* **TO DO**:
- a) Why does the page on the Mad Dogs & Englishmen film call it a 1971 film when the tour it shows took place in 1970?
- b) Write out the part of the page on the Mad Dogs & Englishmen film from "Mad Dogs & Englishmen is" up to and including "1971, by Metro-Goldwyn-Mayer.".
- c) Do these statements agree with the page on the Mad Dogs & Englishmen film? Answer yes or no for each and quote the deciding words. (i) David Myers edited the film. (ii) The film runs 117 minutes. (iii) A&M Films distributed the film.

* **TEXT BLOCK**:
- Theatrical release poster
- Directed by: Pierre Adidge
- Produced by: Robert Abel Pierre Adidge Harry Marks
- Starring: Joe Cocker Leon Russell
- Cinematography: David Myers
- Edited by: Sidney Levin
- Production companies: A&M Films Creative Film Associates
- Distributed by: Metro-Goldwyn-Mayer
- Release date: March 29, 1971;
- Running time: 117 minutes
- Country: United States
- Language: English

= Mad Dogs & Englishmen (film) =

Mad Dogs & Englishmen is a 1971 American documentary film of Joe Cocker's 1970 U.S. tour, directed by Pierre Adidge, starring Cocker and Leon Russell. The film was released on March 29, 1971, by Metro-Goldwyn-Mayer.

* **DATASET CONTENT**:
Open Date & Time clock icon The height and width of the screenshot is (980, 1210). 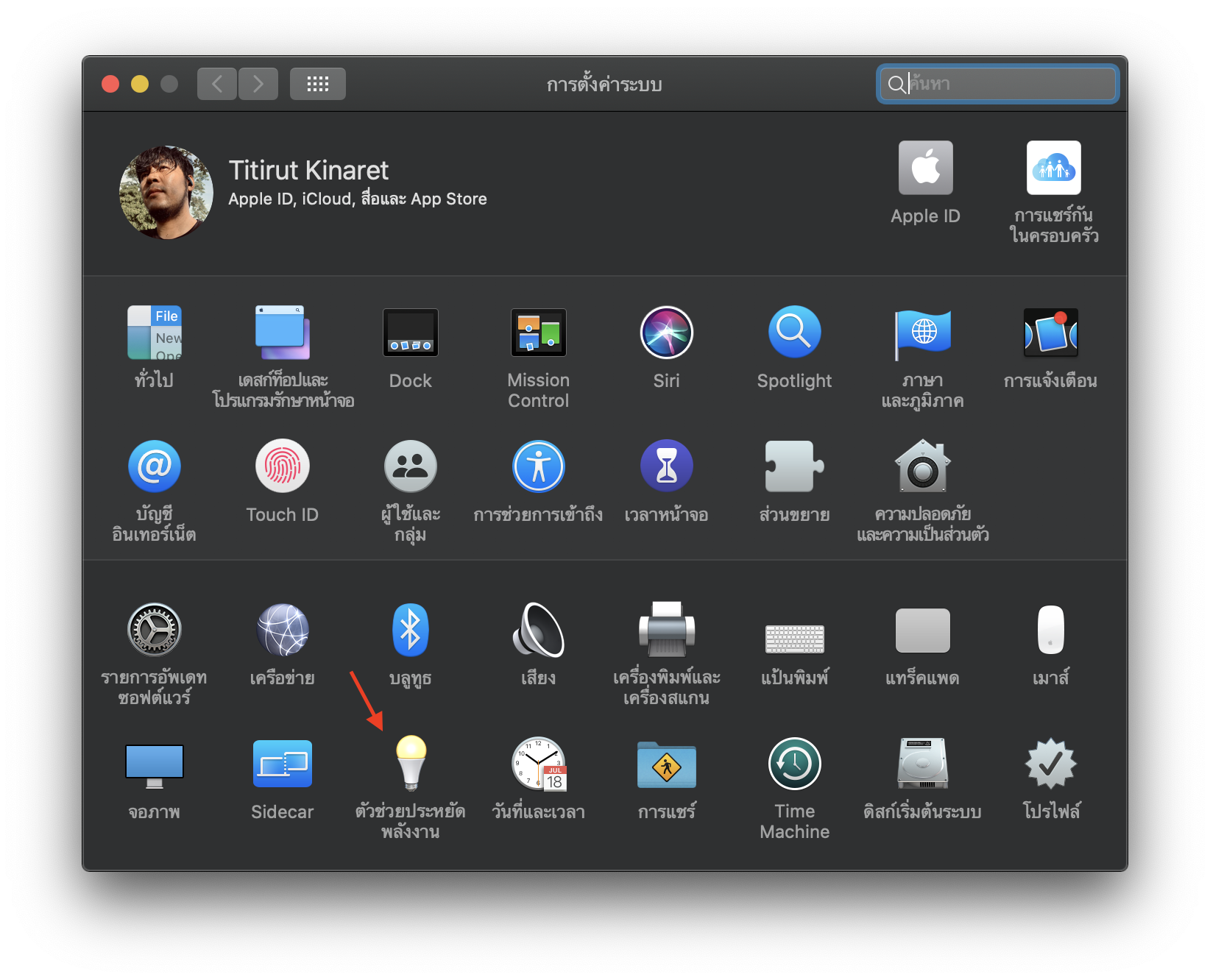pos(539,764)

==

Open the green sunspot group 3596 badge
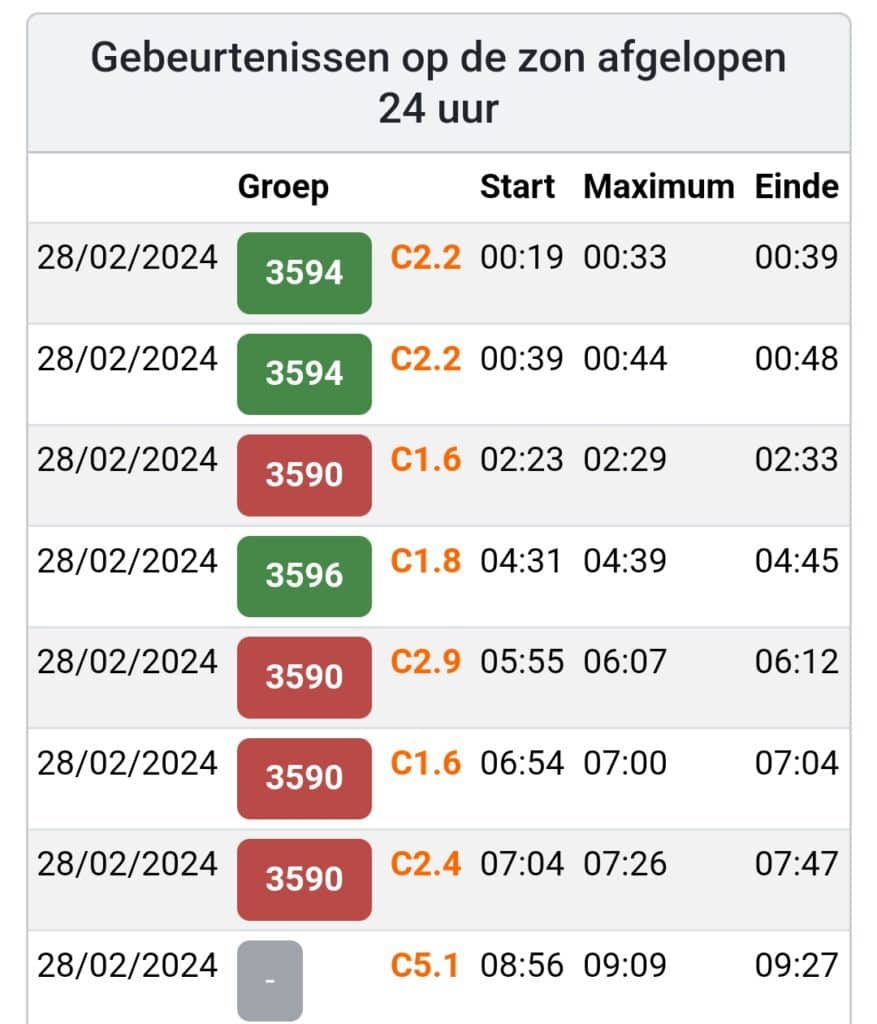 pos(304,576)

==

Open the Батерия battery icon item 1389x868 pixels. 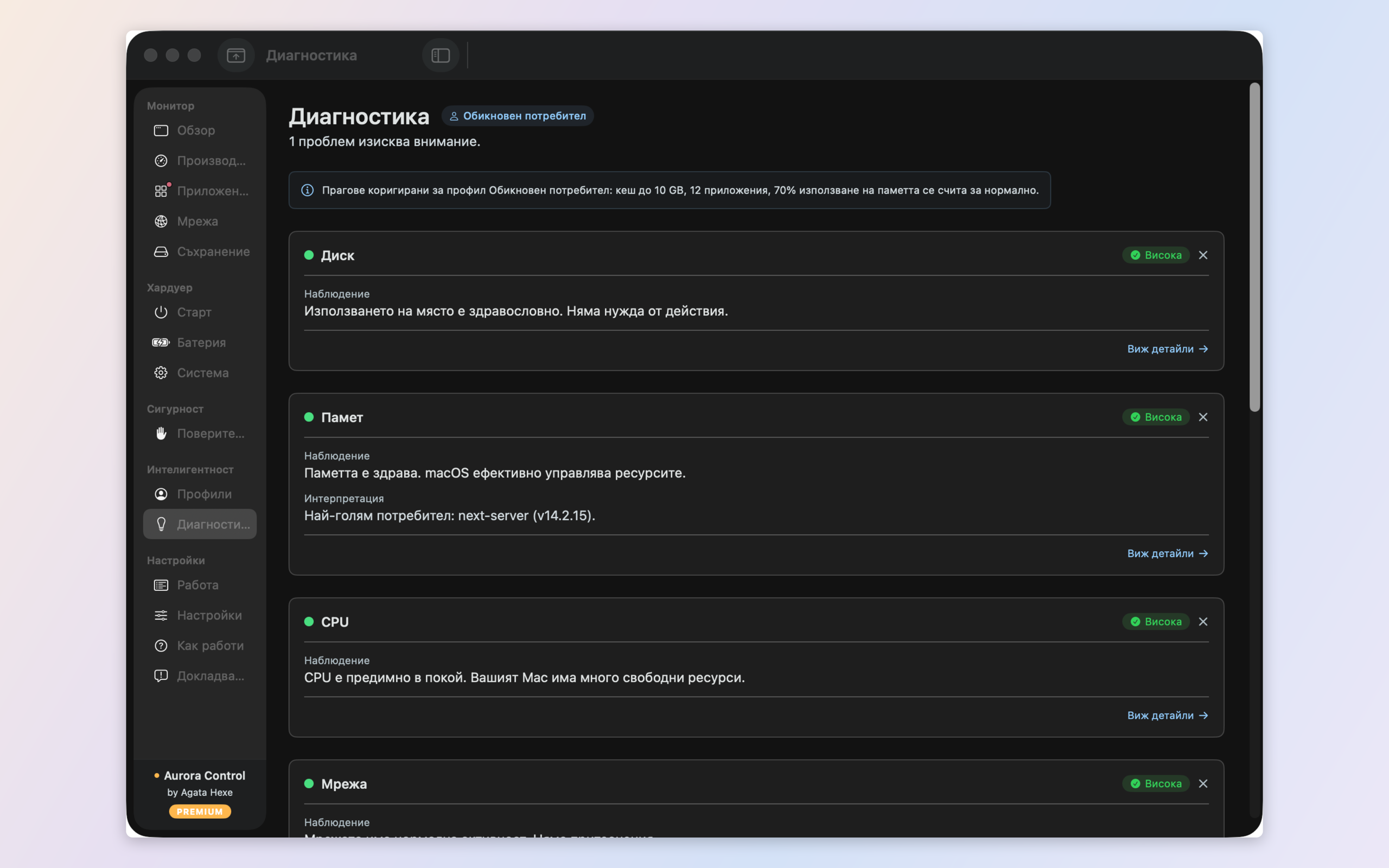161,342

* **RESULTS FOR THE EXERCISE**:
- a) The film documents Joe Cocker's 1970 U.S. tour, but Metro-Goldwyn-Mayer released it on March 29, 1971. That release date makes it a 1971 film.

- b)
Mad Dogs & Englishmen is a 1971 American documentary film of Joe Cocker's 1970 U.S. tour, directed by Pierre Adidge, starring Cocker and Leon Russell. The film was released on March 29, 1971, by Metro-Goldwyn-Mayer.

- c)
(i) No: "Cinematography: David Myers" and "Edited by: Sidney Levin".
(ii) Yes: "Running time: 117 minutes".
(iii) No: "Distributed by: Metro-Goldwyn-Mayer".